Ah... if both ldap modules fail, then the redundant{} section returns
fail, and the request stops being processed.
> Is there any way to force a logic whereby if the ldap module fails, it
> would drop the RADIUS request on the floor, to make it look like a
> service failure to the client?
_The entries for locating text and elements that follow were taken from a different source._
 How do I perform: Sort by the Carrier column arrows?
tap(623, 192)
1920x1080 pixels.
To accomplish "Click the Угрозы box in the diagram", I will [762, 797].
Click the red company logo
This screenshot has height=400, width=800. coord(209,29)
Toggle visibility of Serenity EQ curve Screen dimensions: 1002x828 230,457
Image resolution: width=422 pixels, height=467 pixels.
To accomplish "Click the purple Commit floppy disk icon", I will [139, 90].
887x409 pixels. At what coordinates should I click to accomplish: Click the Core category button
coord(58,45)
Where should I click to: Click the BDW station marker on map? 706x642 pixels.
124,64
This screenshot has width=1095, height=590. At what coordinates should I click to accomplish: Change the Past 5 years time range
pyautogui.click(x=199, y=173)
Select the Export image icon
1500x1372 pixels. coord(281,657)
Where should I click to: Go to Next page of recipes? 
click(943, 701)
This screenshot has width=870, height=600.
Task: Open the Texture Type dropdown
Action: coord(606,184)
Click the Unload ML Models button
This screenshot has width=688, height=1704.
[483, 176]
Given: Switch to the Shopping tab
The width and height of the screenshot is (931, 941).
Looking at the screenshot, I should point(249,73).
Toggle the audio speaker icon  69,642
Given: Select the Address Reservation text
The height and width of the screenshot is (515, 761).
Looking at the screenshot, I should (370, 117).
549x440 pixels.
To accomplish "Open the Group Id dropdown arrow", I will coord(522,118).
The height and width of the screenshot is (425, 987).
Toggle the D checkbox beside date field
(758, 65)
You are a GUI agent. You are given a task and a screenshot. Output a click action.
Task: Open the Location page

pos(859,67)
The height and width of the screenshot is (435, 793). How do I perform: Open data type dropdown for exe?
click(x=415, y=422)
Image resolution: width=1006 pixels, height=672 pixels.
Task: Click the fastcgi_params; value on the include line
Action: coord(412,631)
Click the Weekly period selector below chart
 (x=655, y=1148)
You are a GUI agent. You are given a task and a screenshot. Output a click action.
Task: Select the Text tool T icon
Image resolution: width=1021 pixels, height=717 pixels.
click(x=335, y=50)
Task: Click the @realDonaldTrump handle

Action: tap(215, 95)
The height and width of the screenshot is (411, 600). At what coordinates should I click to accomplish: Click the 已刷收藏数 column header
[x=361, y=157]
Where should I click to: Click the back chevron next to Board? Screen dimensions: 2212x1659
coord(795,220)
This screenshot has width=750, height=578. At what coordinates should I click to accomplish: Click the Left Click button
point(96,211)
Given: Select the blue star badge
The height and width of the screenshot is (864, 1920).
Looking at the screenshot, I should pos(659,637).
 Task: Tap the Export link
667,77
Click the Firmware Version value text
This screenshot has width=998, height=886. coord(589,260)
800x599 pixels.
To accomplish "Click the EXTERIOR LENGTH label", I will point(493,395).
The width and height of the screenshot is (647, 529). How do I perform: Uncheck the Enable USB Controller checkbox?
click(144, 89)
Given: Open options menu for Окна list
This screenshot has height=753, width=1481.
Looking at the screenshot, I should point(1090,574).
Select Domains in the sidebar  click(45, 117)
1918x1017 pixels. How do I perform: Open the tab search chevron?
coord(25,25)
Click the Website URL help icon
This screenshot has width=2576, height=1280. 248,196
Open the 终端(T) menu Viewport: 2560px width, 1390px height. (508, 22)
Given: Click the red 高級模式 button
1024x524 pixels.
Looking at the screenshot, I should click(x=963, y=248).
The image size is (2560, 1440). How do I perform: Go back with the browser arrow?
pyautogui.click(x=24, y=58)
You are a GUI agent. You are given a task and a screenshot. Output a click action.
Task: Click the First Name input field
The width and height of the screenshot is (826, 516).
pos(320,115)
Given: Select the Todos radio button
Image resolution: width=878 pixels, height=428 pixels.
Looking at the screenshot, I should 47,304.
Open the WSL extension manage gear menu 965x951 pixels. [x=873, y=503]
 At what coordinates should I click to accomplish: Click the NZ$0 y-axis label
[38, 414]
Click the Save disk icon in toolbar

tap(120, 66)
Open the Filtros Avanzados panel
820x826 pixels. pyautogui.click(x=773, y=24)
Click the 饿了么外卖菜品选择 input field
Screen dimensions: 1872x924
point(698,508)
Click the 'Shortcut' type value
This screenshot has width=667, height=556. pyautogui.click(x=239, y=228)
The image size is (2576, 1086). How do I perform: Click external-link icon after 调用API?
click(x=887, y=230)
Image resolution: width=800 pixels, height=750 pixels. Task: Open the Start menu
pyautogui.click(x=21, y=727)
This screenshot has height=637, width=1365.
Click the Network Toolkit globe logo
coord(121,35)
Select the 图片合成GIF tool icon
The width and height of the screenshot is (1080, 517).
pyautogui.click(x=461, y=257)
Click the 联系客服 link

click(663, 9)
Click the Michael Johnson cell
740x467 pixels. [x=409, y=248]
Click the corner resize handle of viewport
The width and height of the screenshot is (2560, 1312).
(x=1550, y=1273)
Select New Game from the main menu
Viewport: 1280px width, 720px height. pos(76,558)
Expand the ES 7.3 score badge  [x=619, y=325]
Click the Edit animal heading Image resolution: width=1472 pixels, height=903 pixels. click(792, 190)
Kinda wrecks our resiliency model if not!
> We're only using a single ldap server per box, but even if we were using
> other ldap servers on other servers, there still is a logic whereby it
> may be impossible to reach any LDAP server whilst another FreeRADIUS box
> can reach one, but is of a lower order of preference so can't be used.
Try:
authorize {
...
redundant {
redundant {
ldap1
ldap2
}
group {
update control {
Response-Packet-Type = Do-Not-Respond
}
ok
}
}
}
That should work better...
The outer "redundant" block says:
try the first "redundant" block.
if it fails, try the "group" block
The inner "redundant" block says:
try ldap1
if it fails, try ldap2
if it fails, return fail
The inner "group" block says:
update the control list so that the server doesn't respond
force an "OK" return code
I don't have time to try this now... but if it works, we can put a
sample in the default configuration.
Alan DeKok.
Thanks Alan, here's where I've ended up so far...
Fri Mar 13 09:57:22 2009 : Error: rlm_ldap: (re)connection attempt failed
Fri Mar 13 09:57:22 2009 : Info: [ldap] search failed
Fri Mar 13 09:57:22 2009 : Debug: rlm_ldap: ldap_release_conn: Release Id: 0
Fri Mar 13 09:57:22 2009 : Info: +++[ldap] returns fail
Fri Mar 13 09:57:22 2009 : Info: +++- entering group {...}
Fri Mar 13 09:57:22 2009 : Info: ++++[control] returns fail
Fri Mar 13 09:57:22 2009 : Info: ++++[ok] returns ok
Fri Mar 13 09:57:22 2009 : Info: +++- group returns ok
Fri Mar 13 09:57:22 2009 : Info: ++- policy redundant returns ok
Fri Mar 13 09:57:22 2009 : Info: No authenticate method (Auth-Type) configuration found for the request: Rejecting the user
Fri Mar 13 09:57:22 2009 : Info: Failed to authenticate the user.
Fri Mar 13 09:57:22 2009 : Auth: Login incorrect: [fbloggs] (from client my-switch port 0 cli 10.10.10.10)
Fri Mar 13 09:57:22 2009 : Info: Using Post-Auth-Type Reject
Fri Mar 13 09:57:22 2009 : Info: +- entering group REJECT {...}
Fri Mar 13 09:57:22 2009 : Info: [attr_filter.access_reject] expand: %{User-Name} -> fbloggs
Fri Mar 13 09:57:22 2009 : Debug: attr_filter: Matched entry DEFAULT at line 11
Fri Mar 13 09:57:22 2009 : Info: ++[attr_filter.access_reject] returns updated
Fri Mar 13 09:57:22 2009 : Info: Delaying reject of request 1 for 1 seconds
Fri Mar 13 09:57:22 2009 : Debug: Going to the next request
Fri Mar 13 09:57:22 2009 : Debug: Waking up in 0.9 seconds.
Fri Mar 13 09:57:23 2009 : Info: Sending delayed reject for request 1
Sending Access-Reject of id 142 to 10.20.30.40 port 32776
From this code...
authorize {
preprocess
auth_log
chap
mschap
files
redundant {
ldap
group {
update control {
Response-Packet-Type = Do-Not-Respond
}
ok
}
}
}
As the group returns ok, the Response-Packet-Type is presumably being executed fine, but still that reject is coming out of the bottom of all of it... any clues? all other sections in the sites-enabled/default file are default. Could something elsewhere be overriding it?